Role of Management Board:
1. Provides leadership and determines the official positions of the SDJV.
2. Develops and maintains overall strategy.
3. Facilitates implementation.
4. Provides linkage to NAWMP.
5. Develops new partnerships.
6. Reviews, endorses, and forwards recommendations for consideration by appropriate organizations.
7. Promotes the SDJV.
8. Periodically evaluates the progress of the SDJV.
Coastal Scientific Committees
Two Scientific Committees will be formed, one for each coast--Atlantic and Pacific. The Committees will be composed of SDJV member agencies and appropriate academic, non-governmental, and public interest groups, including species or issue-oriented project team leaders. Ad hoc project teams composed of existing or new working groups will address specific issues at the operational level. They will provide support for or conduct research, management and outreach and will serve as the cornerstones around which partnerships are built.
The Committees will function at two levels. The majority of the time they will function as two regional Committees dealing with western and eastern issues. Each Committee also will designate several delegates to a Continental Technical Committee.
Roles of Coastal Scientific Committees:
1. Develop draft status reports and management plans for individual species.
2. Promote partnership development.
3. Facilitate implementation.
4. Prioritize information needs.
5. Review and recommend endorsement of projects to the Continental Technical Committee.
6. Facilitate communication among project teams.
7. Provide technical information and recommendations.
Continental Technical Committee
Membership on the Continental Technical Committee will not total more than the membership of the SDJV Board. Members of the Technical Committee will be appointed by the Management Board from the two Coastal Scientific Committees. Each organization on the management board will have a representative on the Technical Committee. The Committee will convene annually to deal with continental issues.
Roles of Continental Technical Committee
1. Provide technical support to the Management Board.
2. Communicate issues and recommendations between Coastal Committees and the Management Board.

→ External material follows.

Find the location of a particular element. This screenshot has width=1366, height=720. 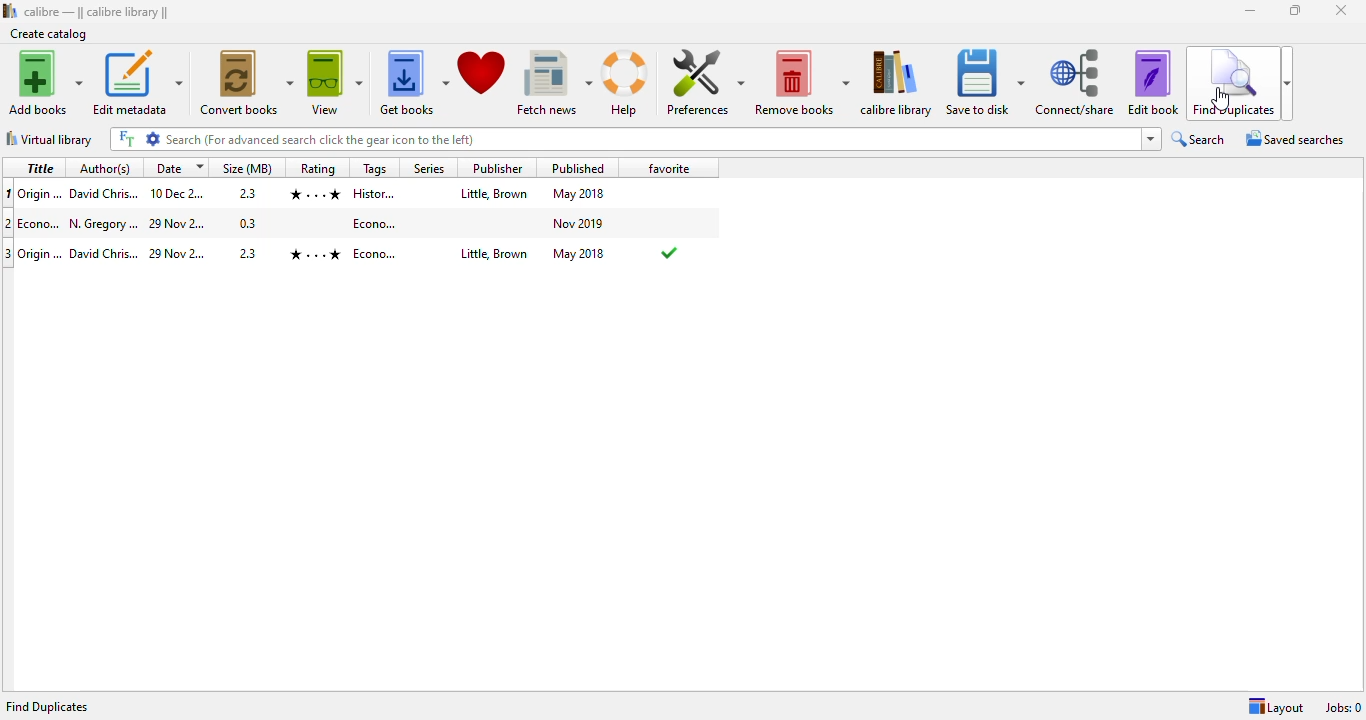

help is located at coordinates (624, 83).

3. Develop draft Joint Venture strategic, implementation, and evaluation plans for Management Board review.
4. Coordinate Atlantic and Pacific activities and address issues from the midcontinent region (mostly arctic).
5. Recommend priorities at the continental level.
6. Promote partnership development.
7. Facilitate implementation.
Joint Venture Coordinators
The coordination of this multi-species and geographically diverse joint venture will require dedicated positions on the Pacific and Atlantic coasts. It is proposed that one be American, funded by the USFWS, and the other Canadian, funded by the CWS. The Pacific Coordinator (USFWS) is secretariat for the Pacific Coast Scientific Committee and the Atlantic Coordinator (CWS) is secretariat for the Atlantic Coast Scientific Committee. Both coordinators will provide support to the Continental Technical Committee and the Management Board. Coordinators will also facilitate information exchange with the Atlantic Flyway Technical Committee and the Pacific Flyway Study Commitee.
Funding for Sea Duck Joint Venture activities will be shared by government agencies, NGO's, industries and community groups with a stake in the well being of the sea duck resource and the marine environment. Initially federal, state, and provincial governments with the support of traditional non-government waterfowl partners will supply the funds and staff resources to undertake the necessary scoping exercises to produce status reports and identify information needs. The resulting project proposals will attract funding and human resource commitments from non-traditional partners such as aboriginal peoples, oil and gas, shipping industry and marine conservation groups, all of which have an interest in or an obligation to sea duck conservation.